#### [TASK PROMPT]
In the listing, swap "SYNAGOGUE" for "CATHEDRAL" across the stretch from the line containing "CHARACTER [957, 265]" through the line containing "submitted is located", and reproduce only those lines with everything else unchanged. Omit the pictures from your answer.
|---|
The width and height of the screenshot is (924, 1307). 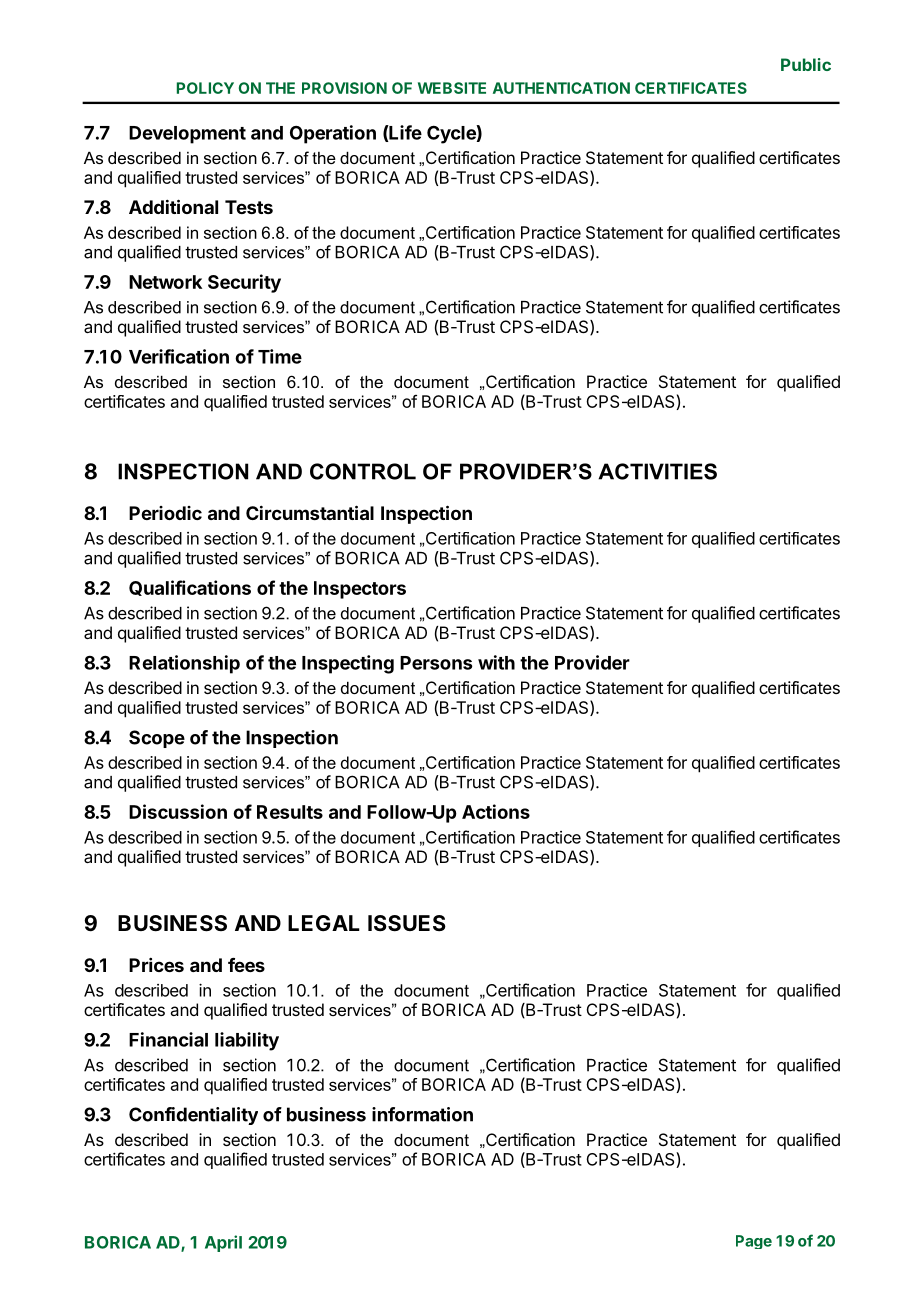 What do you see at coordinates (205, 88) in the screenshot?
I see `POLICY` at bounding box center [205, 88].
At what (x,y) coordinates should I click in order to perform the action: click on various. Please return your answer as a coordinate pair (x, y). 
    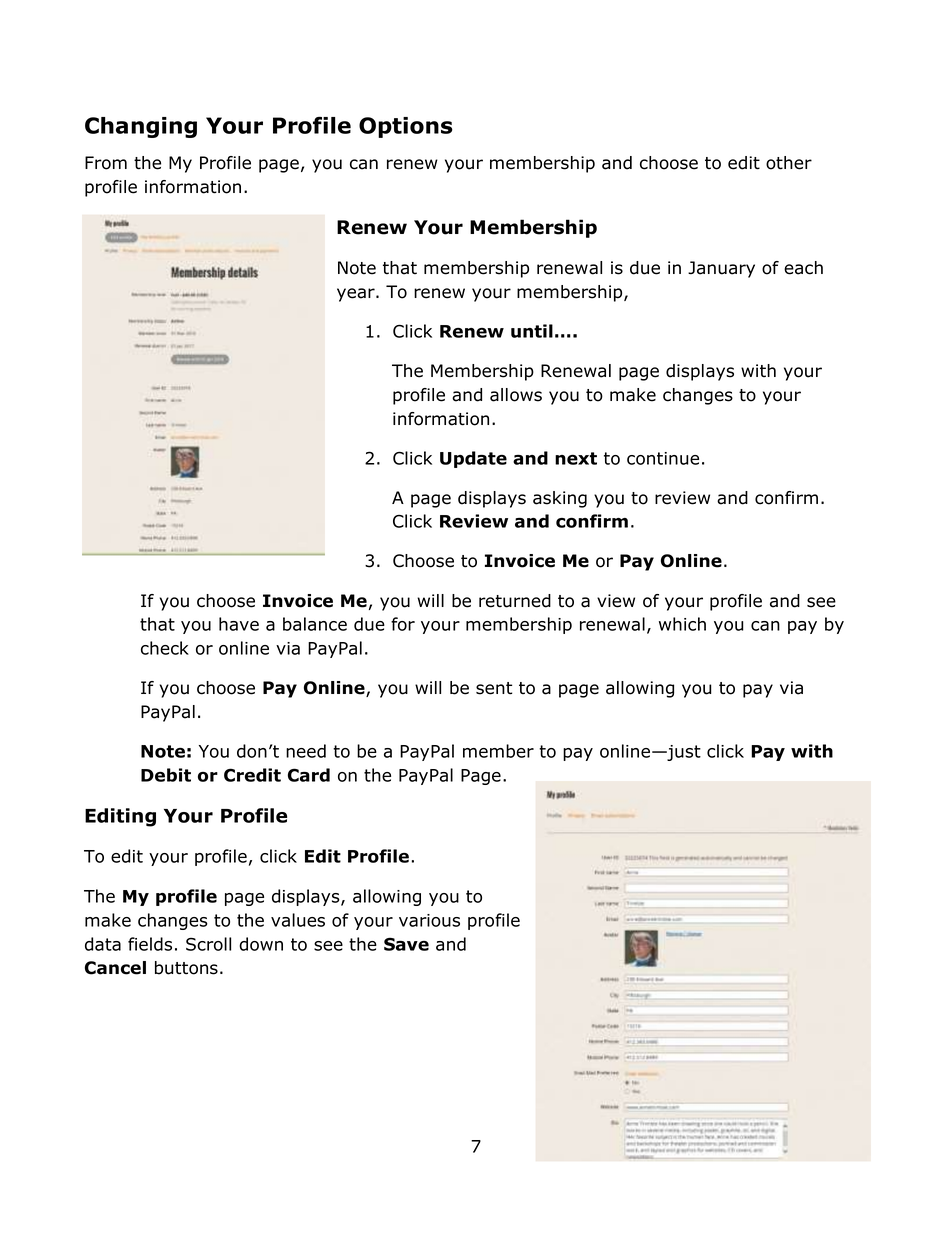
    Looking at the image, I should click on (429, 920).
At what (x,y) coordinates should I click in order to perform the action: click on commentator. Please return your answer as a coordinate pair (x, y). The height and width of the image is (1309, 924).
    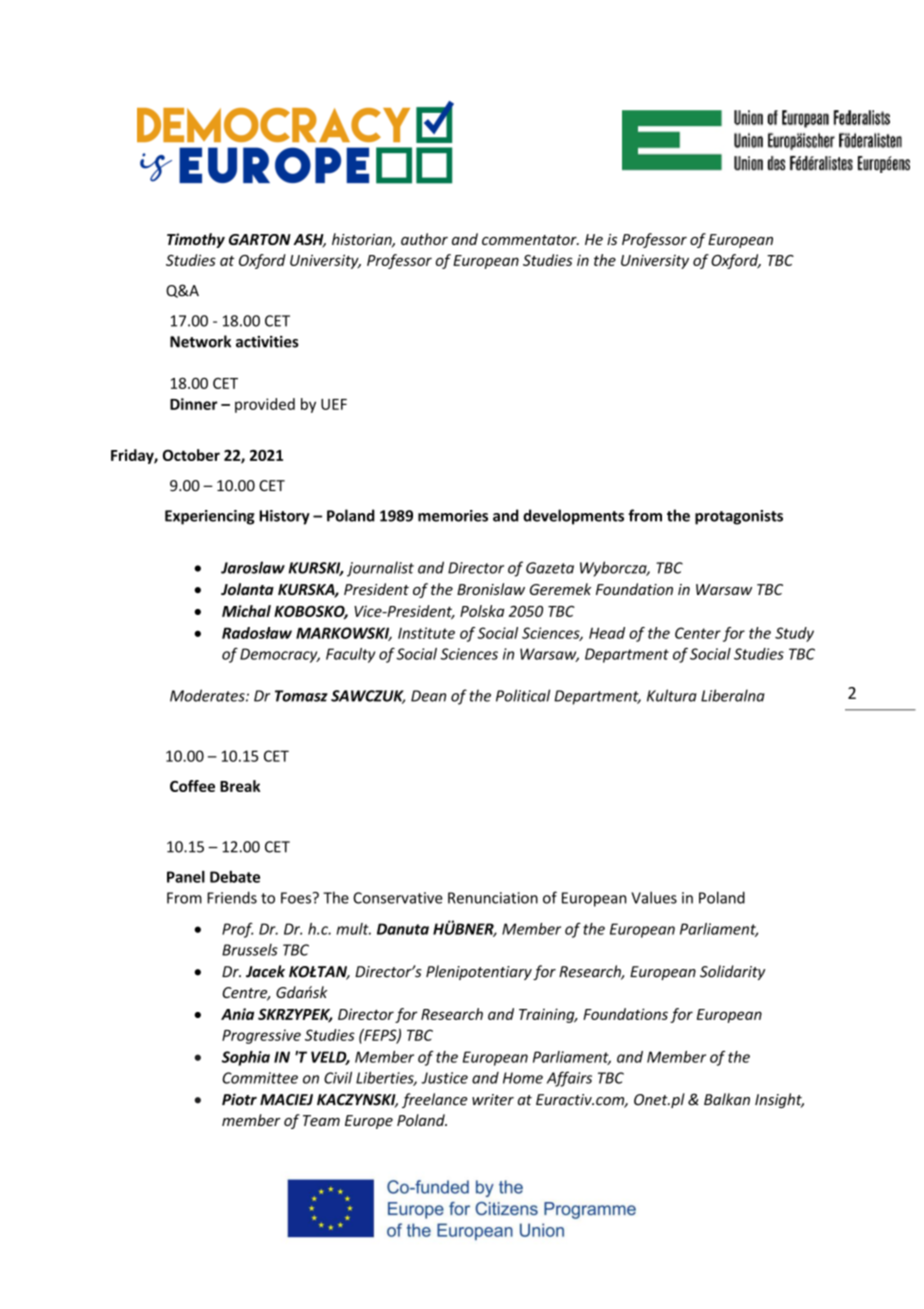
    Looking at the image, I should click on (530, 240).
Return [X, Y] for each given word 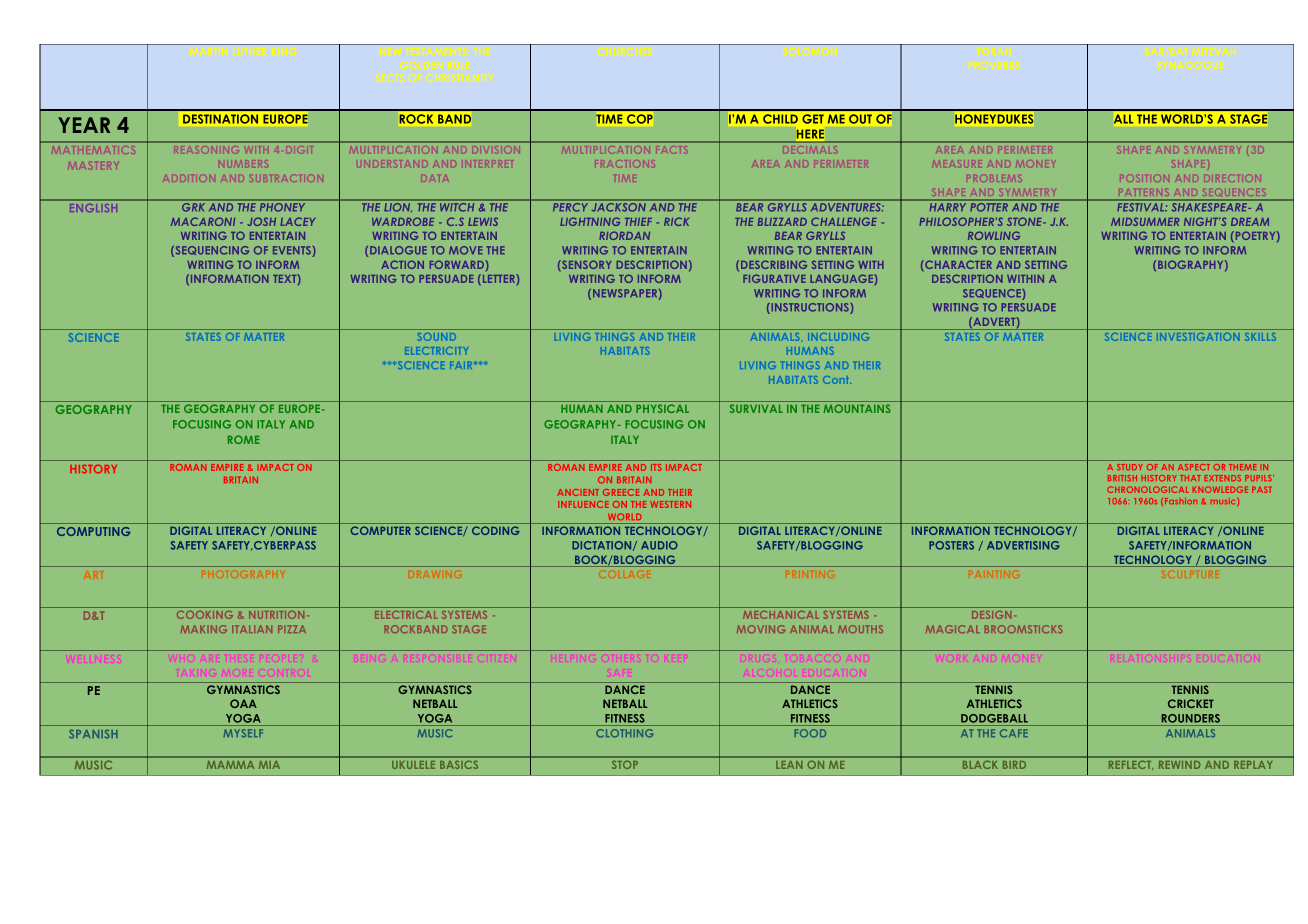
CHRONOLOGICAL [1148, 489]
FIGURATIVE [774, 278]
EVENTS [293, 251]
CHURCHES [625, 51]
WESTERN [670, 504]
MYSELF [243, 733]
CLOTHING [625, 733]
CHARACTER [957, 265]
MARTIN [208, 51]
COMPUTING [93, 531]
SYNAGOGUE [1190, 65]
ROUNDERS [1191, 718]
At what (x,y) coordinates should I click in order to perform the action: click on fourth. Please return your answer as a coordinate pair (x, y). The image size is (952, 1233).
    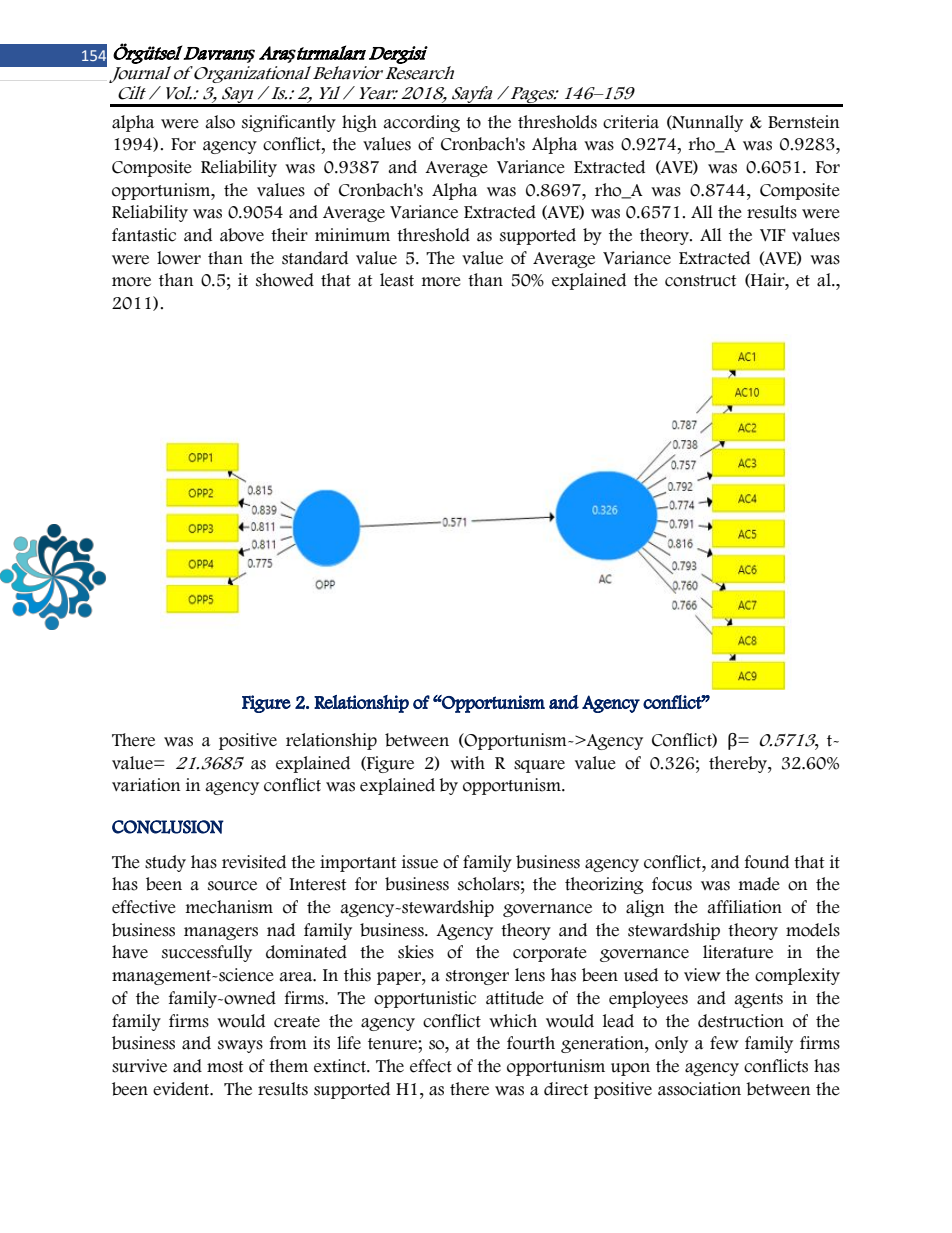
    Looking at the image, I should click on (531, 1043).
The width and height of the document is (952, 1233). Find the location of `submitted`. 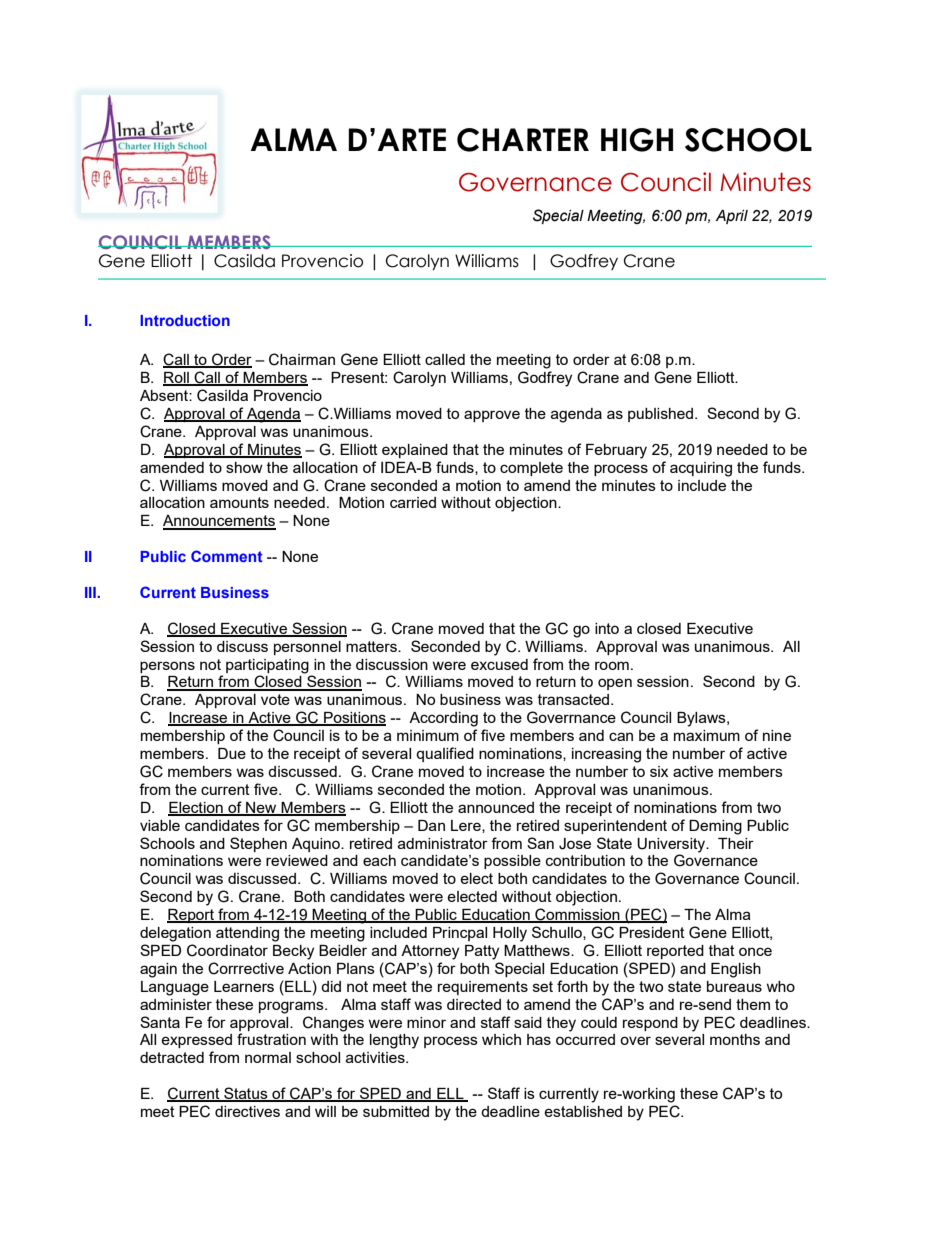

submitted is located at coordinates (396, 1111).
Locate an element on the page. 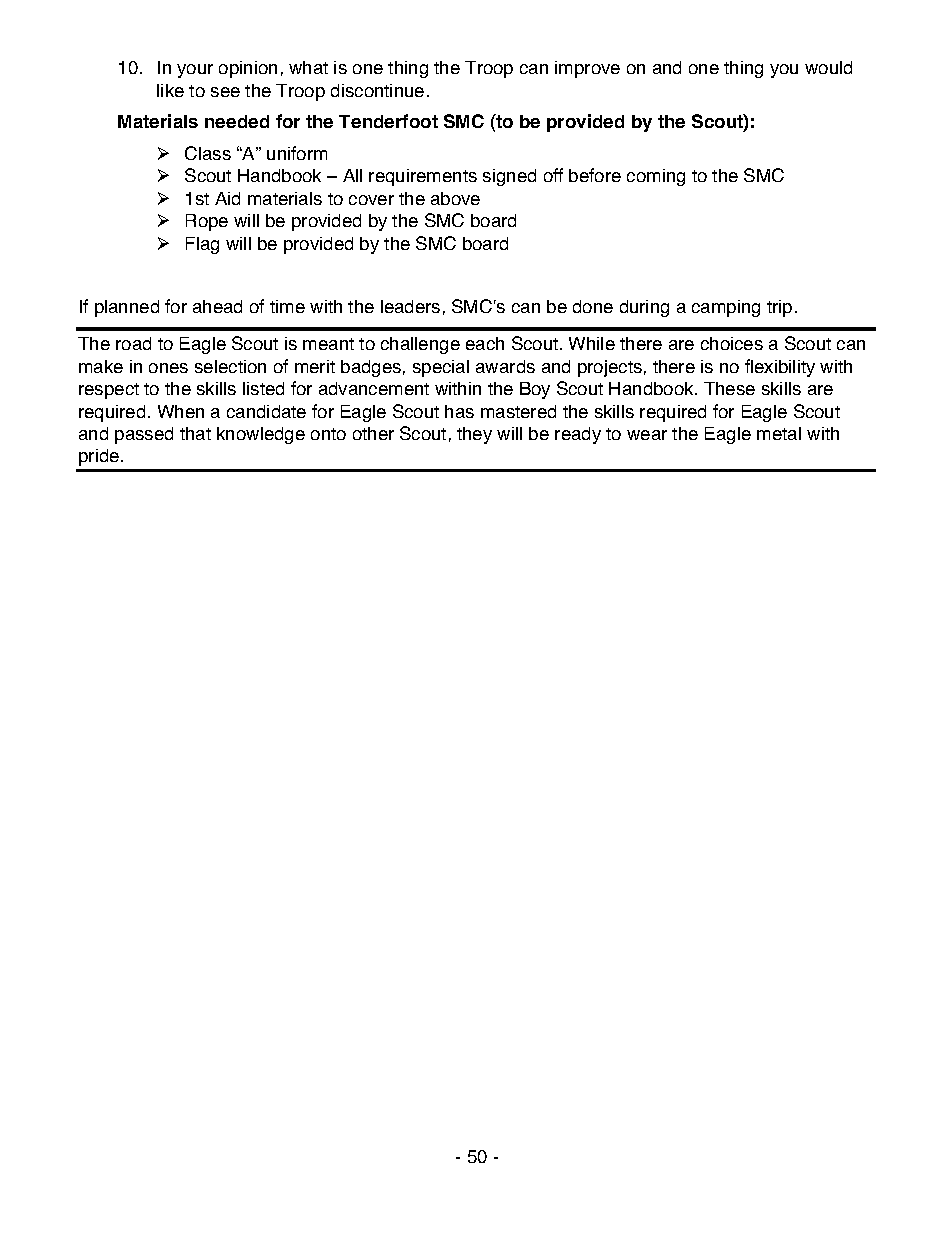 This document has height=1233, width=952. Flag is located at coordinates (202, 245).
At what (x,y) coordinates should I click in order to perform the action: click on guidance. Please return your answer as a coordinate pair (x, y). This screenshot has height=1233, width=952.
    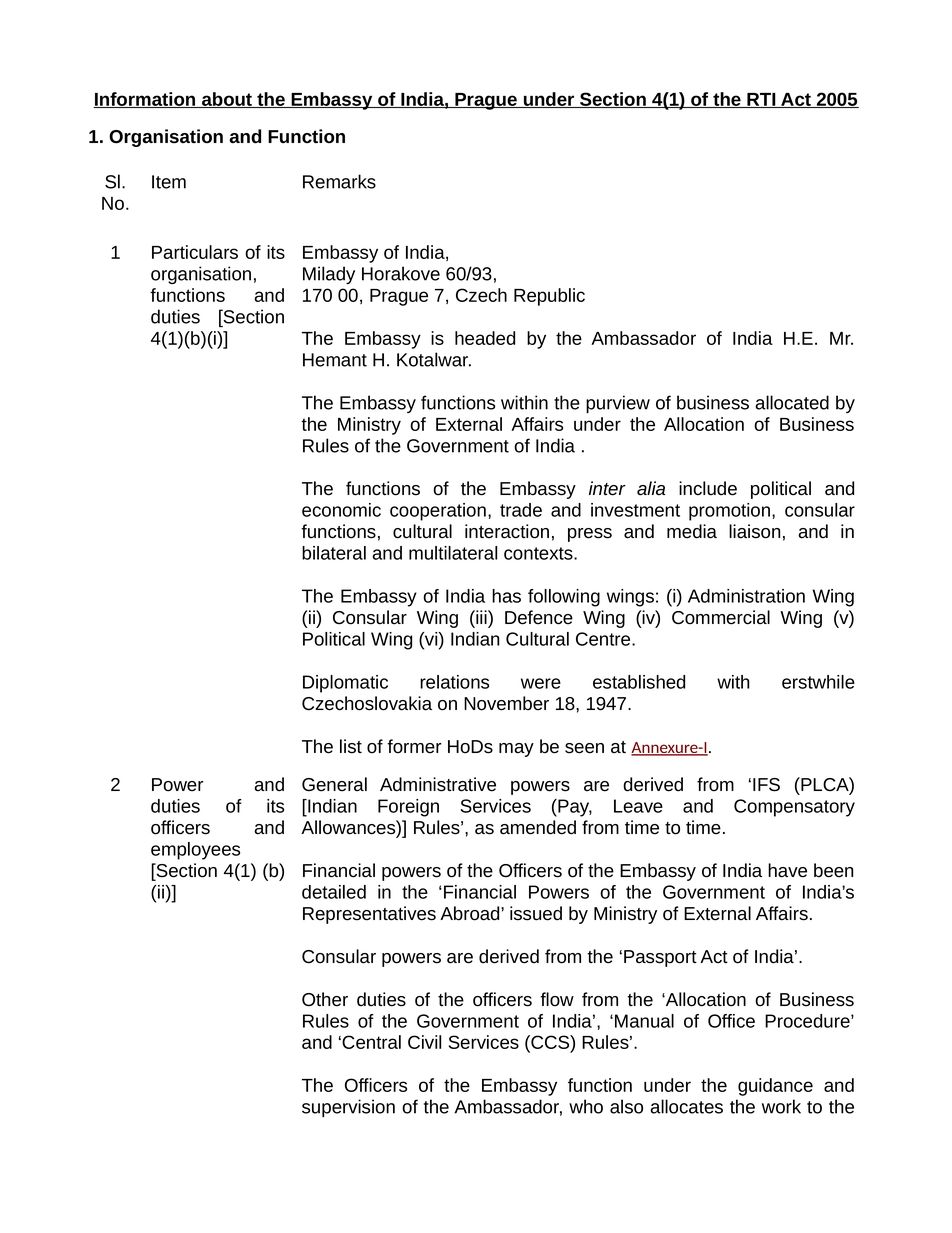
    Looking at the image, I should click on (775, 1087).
|---|
#### [FINISHED EXERCISE]
CHARACTER [957, 265]
MARTIN [208, 51]
COMPUTING [93, 531]
CATHEDRAL [1190, 65]
ROUNDERS [1191, 718]
At what (x,y) coordinates should I click in order to perform the action: click on fourth. Please return your answer as a coordinate pair (x, y). The image size is (952, 1233).
    Looking at the image, I should click on (531, 1043).
The width and height of the document is (952, 1233). Find the location of `submitted`. 

submitted is located at coordinates (396, 1111).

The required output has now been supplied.